Hans used ordinary glue to attach them to the round wooden base. Traditionally, they would have used plant resins collected from trees and boiled them in a tin with animal fat or beeswax to make a fixative.

 

For dance ceremonies, they would tie the headdress to the head with a bush string fixed to the base of the feathers.

 

 

Abrus_precatorius_%E2%80%94_Scott_Zona_0

 Giddy giddy beads are collected from a native shrub. In Wik language it is called Kuuy puukuw - a small-leafed vine (abrus precatorius) with pods yielding red seeds. The pods open around August each year and the seeds drop to the ground.
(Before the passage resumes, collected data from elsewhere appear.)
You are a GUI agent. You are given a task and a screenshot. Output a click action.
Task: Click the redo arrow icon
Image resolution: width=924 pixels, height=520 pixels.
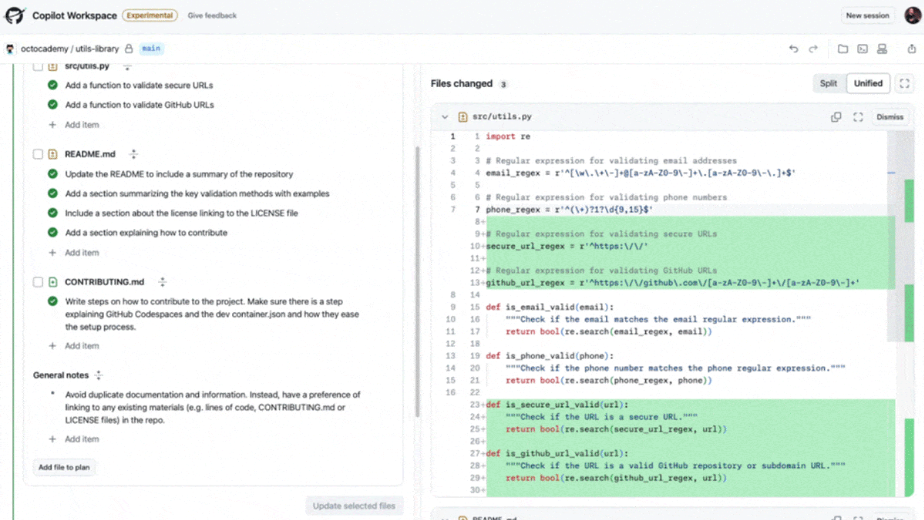pos(813,49)
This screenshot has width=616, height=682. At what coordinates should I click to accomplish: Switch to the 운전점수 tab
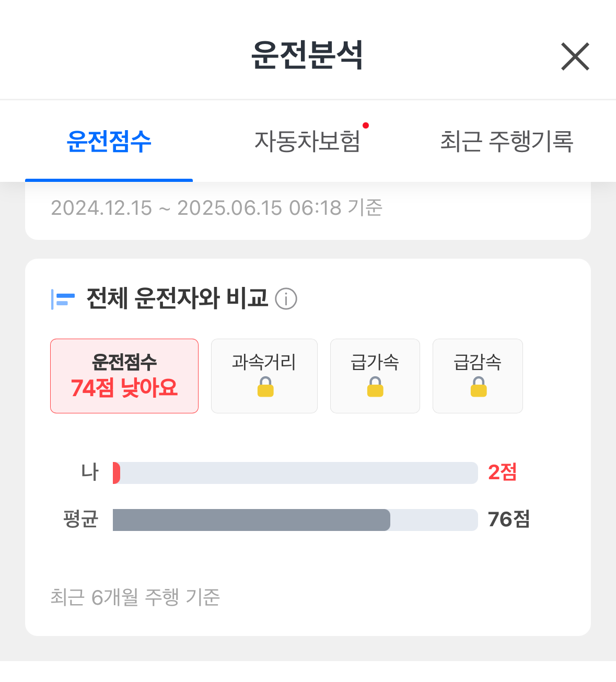click(109, 141)
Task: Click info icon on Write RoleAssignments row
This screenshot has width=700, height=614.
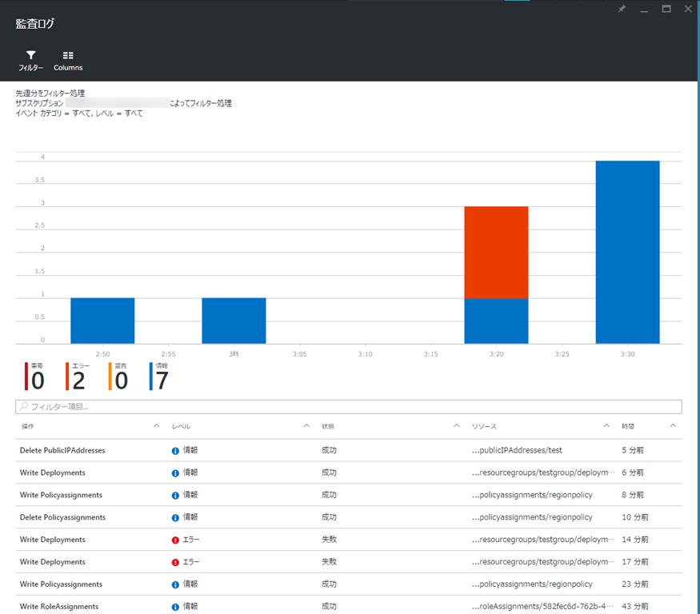Action: [x=175, y=607]
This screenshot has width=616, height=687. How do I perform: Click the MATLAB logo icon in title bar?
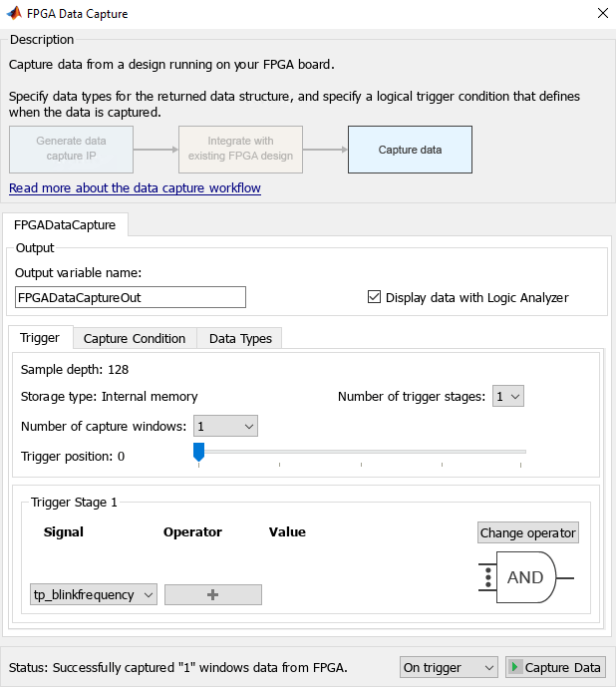[14, 14]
The hard-shelled seeds are highly valued in native jewellery around the world because of its bright colour. However, jewellery-making with giddy giddy seeds is somewhat hazardous. One pinprick when piercing and threading the bead can be fatal, that's how poisonous this little seed is. Hans warned me to never ever put it in my mouth and chew it.

Australia is home to the oldest living culture on Earth and Aurukun is a very traditional community. With Hans as a guide, I was able to gain a deep appreciation of this mythic place.  Every part of this land has a story, perhaps also a dance and a song. Hans was keen to share his story and give an insight into his culture. Because of Hans, the landscape came to life and this allowed me to journey into regions I otherwise would never have ventured.

 

There is a strong interest and support from the community for cultural tourism. I sincerely hope that one day soon, I will be able to offer you the traveller, an experience similar to the one I had in Aurukun. For me, it truly was Undiscovered Australia. The experiences I had will occupy a luminous place in my memory and I have returned home somewhat, changed.

My friendship with Hans is ongoing. I spoke to him on the phone last night, he wanted to know where in the house I put the crocodile carving he made for my hubby.